With careful planning and the proper tools, an organization can address these threats and put in place a proper security net around their data.
One of the first things a company can do is to carry out an extensive audit of all security measures in place. This should start with the SMEs physical security set-up – are the file servers and databases stored in a secure area? Is the server room adequately protected? Who has the keys or access codes to the room?
This would then by followed by an extensive audit of all hardware, software and other devices, especially laptops; their location within the building and a list of those who use or have access to this property.

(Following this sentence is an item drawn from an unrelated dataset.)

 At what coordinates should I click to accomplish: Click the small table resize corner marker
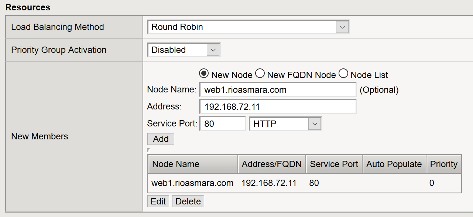point(148,150)
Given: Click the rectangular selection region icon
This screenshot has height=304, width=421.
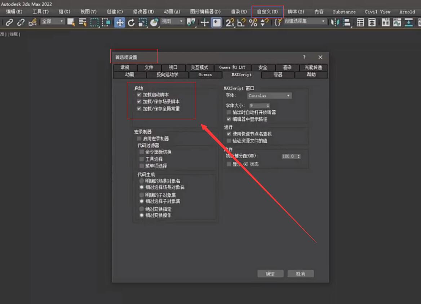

When the physical aspect of storage security is addressed, administrators then need to look very carefully at how this data is accessed by employees within the organization. The next step would be to audit the privileges and file permissions given to all employees in the organization. It is often the case that employees are giving access privileges to data systems they do not need. Others change departments with the same level of access they had before. Group Policies in Active Directory are very important but they must be configured properly.
The next and final step – and often forgotten – would be to actively test the security of the storage environment. This can be done internally by the IT administrator or outsourced to third parties who will carry out penetration testing to identify flaws in the network’s security net. Although this may be an expensive exercise, it is certainly much cheaper than the cost of a security breach.
It is also good practice that during testing or at least when testing is completed, the logs of the network and storage security controls such as firewalls, IDSs and access logs are checked to see if anything was discovered and highlighted as a possible security event. Event logs are an important, but often neglected, source of security information.